裏切られて深く人を好きになれなかった自分が、憧れて惹かれ想いが通じた人だ。答えを求めても返事のない過去の人を想い苦しんでいるなら、これからの未来は自分がいるのだと伝えたかった。
「うん、俺も元希が必要だよ。答えの出ないこの気持ちは燻っるだけで、ここに来ると思い出してしまう。感傷的になってしまって、ごめん。次にここに来る時はきっと元希の花束を抱えた姿を思い出すんだろうな」
記憶をすり替えることはできないことは充分わかっている。いつまでも消えることのない過去の情景に上書きしたいと思っただけだ。記憶を上塗りすればここに来た思い出にはきっと自分の記憶も含まれていくだろうと。そしてそれを少しずつ自分で塗り替えていきたい。

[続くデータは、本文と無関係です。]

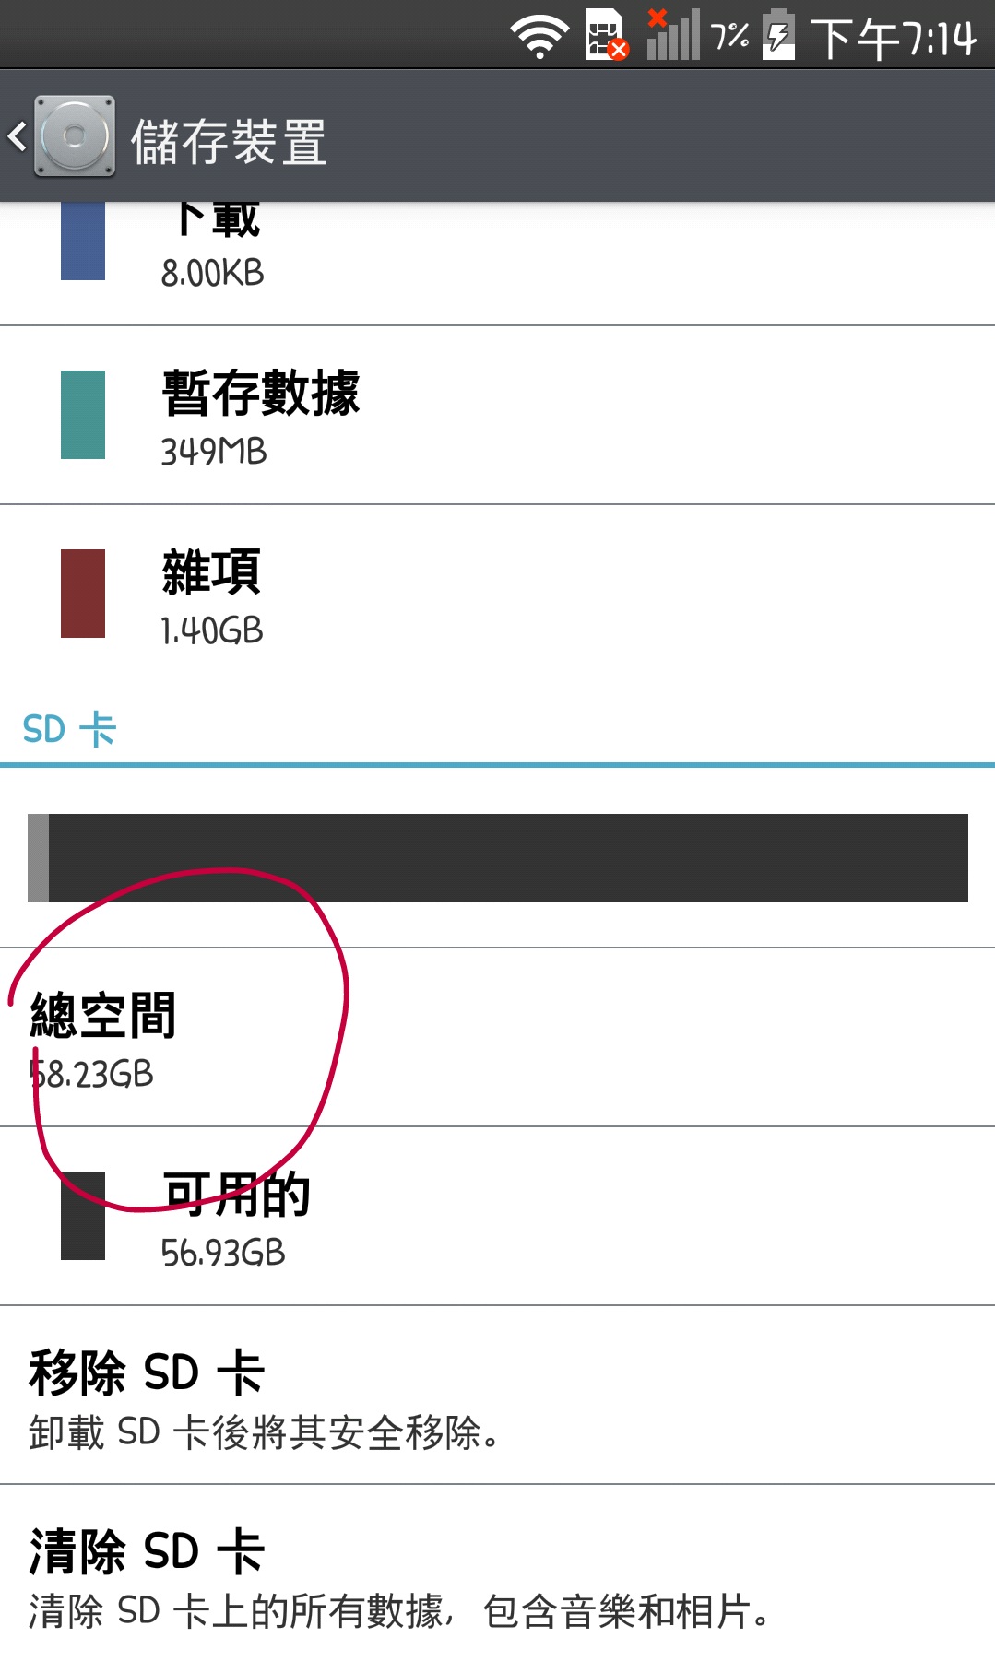
Task: Open the 下載 8.00KB entry
Action: coord(497,263)
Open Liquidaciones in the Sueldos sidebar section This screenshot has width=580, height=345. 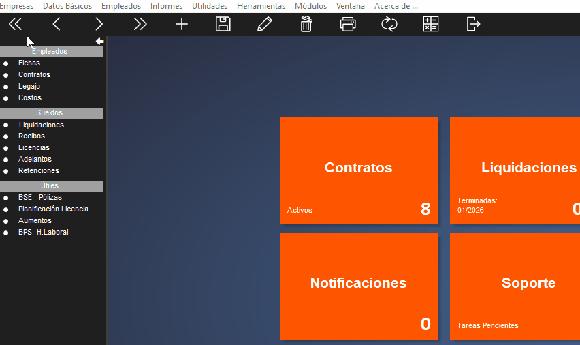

清藤の悲しみがいつか癒えていけばいいと、それは自分のそばでと、そう願っている。
パステルカラーの黄色い薔薇は可愛いものが好きな清藤ならきっと喜ぶだろうと思った。それに、黄色い薔薇の花言葉には愛している、敬愛していると言う意味もあるが、ジェラシーという意味を持っている。
確かに清藤の愛した人に嫉妬はしている。正直、もう叶うことはない想いを燻らせているのも面白くない。
だが今はその先を望める相手ではないことに踏ん切りをつけることができないなら、自分がそばにいて少しでも消化できるならと願いを込めた。
「どんな時だって側にいる。言いたくないことは言わなくてもいい。でもさ、どんな時でも友海さんには俺がいると思って欲しい」
もうこの世にいない彼女は清藤の前には現れないとしても、抱きしめるのは自分しかいないと、見つめてくれるその瞳に映るのは自分だけだと強く抱きしめた。真田の心に影を作る得体の知れない黒いものに清藤は俺のものだと訴えていた。